(TASK PROMPT)
Express everything from the line containing "You are a computer-use agent." down to the line containing "pyautogui.click(x=174, y=410)" as a JSON list of strings, one string per line, leaving out blank lines.

(SOURCE DATA)
--- Begin ---
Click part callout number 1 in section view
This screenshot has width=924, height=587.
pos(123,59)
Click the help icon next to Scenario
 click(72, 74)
--- End ---
--- Begin ---
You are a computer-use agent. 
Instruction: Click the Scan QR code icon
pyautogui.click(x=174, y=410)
--- End ---
(CORRECT RESULT)
[
  "You are a computer-use agent. ",
  "Instruction: Click the Scan QR code icon",
  "pyautogui.click(x=174, y=410)"
]